The Journal of Clinical Endocrinology & Metabolism ◽

10.1210/clinem/dgaa579 ◽

2020 ◽

Vol 105 (11) ◽

Author(s):

Zihao Qu ◽

Fangkun Yang ◽

Jianqiao Hong ◽

Wei Wang ◽

Shigui Yan

Keyword(s):

Bone Mineral Density ◽

Parathyroid Hormone ◽

Bone Mineral ◽

Large Scale ◽

Genome Wide Association Study ◽

Mendelian Randomization ◽

Causal Effect ◽

Age Groups ◽

Mineral Density ◽

Serum Pth

Abstract Purpose Accumulating evidence implicates parathyroid hormone (PTH) in the development of osteoporosis.

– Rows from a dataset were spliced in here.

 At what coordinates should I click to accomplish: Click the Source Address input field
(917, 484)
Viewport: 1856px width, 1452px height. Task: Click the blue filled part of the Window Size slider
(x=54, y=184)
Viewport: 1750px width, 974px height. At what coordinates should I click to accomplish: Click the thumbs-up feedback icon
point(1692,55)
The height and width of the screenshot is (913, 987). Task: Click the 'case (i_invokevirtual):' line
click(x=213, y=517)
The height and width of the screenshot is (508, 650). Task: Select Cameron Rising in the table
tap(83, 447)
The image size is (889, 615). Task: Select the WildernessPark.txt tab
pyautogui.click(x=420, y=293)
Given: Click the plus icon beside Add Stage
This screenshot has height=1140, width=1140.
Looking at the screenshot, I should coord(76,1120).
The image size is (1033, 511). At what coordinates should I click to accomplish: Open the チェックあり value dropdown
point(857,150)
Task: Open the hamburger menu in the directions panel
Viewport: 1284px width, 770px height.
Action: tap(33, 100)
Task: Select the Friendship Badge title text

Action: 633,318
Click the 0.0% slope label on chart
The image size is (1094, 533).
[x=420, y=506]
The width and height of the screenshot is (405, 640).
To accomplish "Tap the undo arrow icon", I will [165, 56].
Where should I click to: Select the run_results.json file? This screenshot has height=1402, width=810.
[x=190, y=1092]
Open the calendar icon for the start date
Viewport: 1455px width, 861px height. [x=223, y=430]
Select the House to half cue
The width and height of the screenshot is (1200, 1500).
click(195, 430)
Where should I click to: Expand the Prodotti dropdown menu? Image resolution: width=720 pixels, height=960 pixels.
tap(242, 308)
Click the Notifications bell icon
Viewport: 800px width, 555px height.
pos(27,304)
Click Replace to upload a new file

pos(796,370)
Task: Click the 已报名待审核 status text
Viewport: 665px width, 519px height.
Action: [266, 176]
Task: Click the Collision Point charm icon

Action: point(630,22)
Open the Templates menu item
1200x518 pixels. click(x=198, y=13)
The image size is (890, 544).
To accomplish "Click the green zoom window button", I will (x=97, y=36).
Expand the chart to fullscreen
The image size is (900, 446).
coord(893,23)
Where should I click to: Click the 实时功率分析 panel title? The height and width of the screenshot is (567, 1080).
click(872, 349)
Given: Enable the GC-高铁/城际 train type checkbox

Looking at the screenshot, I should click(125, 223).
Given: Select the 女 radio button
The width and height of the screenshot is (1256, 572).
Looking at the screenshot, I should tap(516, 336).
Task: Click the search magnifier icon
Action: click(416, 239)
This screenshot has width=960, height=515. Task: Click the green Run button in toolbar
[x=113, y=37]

However, the causal effect of PTH on bone mineral density (BMD) remains unclear. Thus, this study is aimed at exploring the association between the concentrations of serum PTH and BMD. Methods The instrumental variables for PTH were selected from a large-scale genome-wide association study (GWAS; n = 29 155). Outcomes included BMD of the forearm (FA; n = 8143), femoral neck (FN; n = 33 297), lumbar spine (LS; n = 32 735), heel (HL; n = 394 929), and risk of fractures in these bones (n = 361 194). Furthermore, the BMD of 5 different age groups: 15 years or younger (n = 11 807), 15–30 (n = 4180), 30–45 (n = 10 062), 45–60 (n = 18 805), and 60 years or older (n = 22 504) were extracted from a GWAS meta-analysis study. The analyses were performed using the 2-sample Mendelian randomization method. Results Mendelian randomization analysis revealed that the level of serum PTH was inversely associated with BMD of FA (95% CI: -0.763 to -0.016), FN (95% CI: -0.669 to -0.304), and LS (95% CI: -0.667 to -0.243). A causal relationship between serum PTH levels and BMD was observed in individuals aged 30–45 (95% CI: -0.888 to -0.166), 45–60 (95% CI: -0.758 to -0.232), and over 60 years (95% CI: -0.649 to -0.163). Main Conclusions This study demonstrated that the concentrations of serum PTH is inversely associated with BMD of several bones. Further analysis revealed site- and age-specific correlations between serum PTH levels and BMD, which implies that the levels of serum PTH contribute to the development of osteoporosis.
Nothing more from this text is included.